Figs. 4A and 4B show the door jamb 16 from the side of the apparatus approached by the operator of the breaching tool and the opposite side of the apparatus respectively. The door jamb 16 is an additional upright profile located between lock side upright 12b of frame 12 and lock side rail 14b of door 14. Jamb 16 is supported by door frame 12; but it is not fixed directly to either header 12d or sill 12c. Aswill be described below, the top and bottom of jamb 16 are free to float, i.e. move sideways and forward and backward, within confined spaces in order to allow jamb 16 to move away from lock side rail 14b of door 14 during a breaching exercise without causing damage that would occur in an actual breaching action to jamb 16 or lock side rail 14b.

Jamb 16 is comprised of a length of hollow steel square profile 16a. A first side 16a' of profile 16a faces lock side rail 14b of door 14; an opposite side 16a" of profile 16a faces lock side upright 12b of frame 12; a third side 16a'" of profile 16 faces the push side of the door; and a fourth side 16a"" is opposite side 16a'" and the pull side of the door. A narrow flat strip 16b of steel is welded on the third side 16a'" of the profile 16a. Strip of steel 16b overhangs the side 16a'" of the profile 16a on the side of the lock side rail 14b of the door and the lock side upright 14b of door 14 mimicking a flange covering the gap between the door and door jamb in real frames doors.

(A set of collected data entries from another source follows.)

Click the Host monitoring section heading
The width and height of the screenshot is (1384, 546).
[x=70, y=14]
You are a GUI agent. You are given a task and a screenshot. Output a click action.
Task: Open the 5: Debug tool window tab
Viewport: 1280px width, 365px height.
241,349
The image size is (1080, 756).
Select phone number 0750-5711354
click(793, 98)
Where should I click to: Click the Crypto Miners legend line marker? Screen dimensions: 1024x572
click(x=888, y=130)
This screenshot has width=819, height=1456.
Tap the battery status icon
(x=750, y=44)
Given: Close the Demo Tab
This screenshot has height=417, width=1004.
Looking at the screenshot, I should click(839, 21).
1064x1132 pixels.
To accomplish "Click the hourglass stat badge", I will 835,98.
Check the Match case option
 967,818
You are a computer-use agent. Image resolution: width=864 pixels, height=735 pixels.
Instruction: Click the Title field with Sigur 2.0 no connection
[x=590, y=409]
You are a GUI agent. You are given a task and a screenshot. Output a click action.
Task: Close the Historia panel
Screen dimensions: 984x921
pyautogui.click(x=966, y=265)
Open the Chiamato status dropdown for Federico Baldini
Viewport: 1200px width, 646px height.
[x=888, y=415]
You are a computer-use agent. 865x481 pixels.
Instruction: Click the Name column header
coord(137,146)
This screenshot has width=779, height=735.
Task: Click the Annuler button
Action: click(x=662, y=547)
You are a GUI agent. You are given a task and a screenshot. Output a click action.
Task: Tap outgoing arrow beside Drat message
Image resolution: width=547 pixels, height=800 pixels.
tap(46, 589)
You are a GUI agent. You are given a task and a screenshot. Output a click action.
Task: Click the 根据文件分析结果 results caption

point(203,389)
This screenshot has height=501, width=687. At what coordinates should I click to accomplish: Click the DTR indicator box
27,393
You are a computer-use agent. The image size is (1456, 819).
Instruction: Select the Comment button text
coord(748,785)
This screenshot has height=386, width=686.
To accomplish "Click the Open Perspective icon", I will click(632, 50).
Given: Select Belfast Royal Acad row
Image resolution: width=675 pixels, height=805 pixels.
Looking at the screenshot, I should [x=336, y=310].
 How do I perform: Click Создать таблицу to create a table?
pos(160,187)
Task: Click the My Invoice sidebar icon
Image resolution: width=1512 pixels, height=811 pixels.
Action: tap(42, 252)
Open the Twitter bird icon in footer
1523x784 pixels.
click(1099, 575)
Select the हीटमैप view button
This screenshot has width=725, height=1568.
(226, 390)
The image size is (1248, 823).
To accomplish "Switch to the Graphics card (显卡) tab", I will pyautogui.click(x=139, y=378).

As discussed above, holes 110 through which sleeves 40 pass are drilled at various heights through the sides 16a' and 16a" of profile 16a of jamb 16 in order to simulate multiple locking locations that have to be ruptured to successfully breach the door. Seen in Fig. 4A are the nuts 38 that are attached to threaded ends of sleeves 40 (see Fig. 5) that project through side 16a" of profile 16a. In Fig. 4B is seen a strip 42 of steel that iswelded on the side 16a' of profile 16a of jamb 16. Strip 42 comprises a plurality of hexagonal sockets into which hexagonal heads 44 of sleeves 40 fit in order to allow smooth closing of the door 14 against the jamb 16. In Fig. 4A are seen staples 50a that correspond to those on lock side rail 14b described above. At the top and bottom of profile 16a is a projecting tab 52. These tabs 52 can be formed by welding a piece of angle iron to the top and bottom of profile 16a as shown or alternately by machining the ends of the profile such that side 16a' of profile 16a is longer than the other three sides of the profile. In other embodiments short pins project from the top and bottom of profile 16a may replace tabs 52. Also attached to sides 16a'" and 16a"" at the top and bottom of profile 16a are brackets 54 comprising pieces of right angle profile attached such that one face of the brackets 54 lies in a plane parallel to side 16a" of profile 16a.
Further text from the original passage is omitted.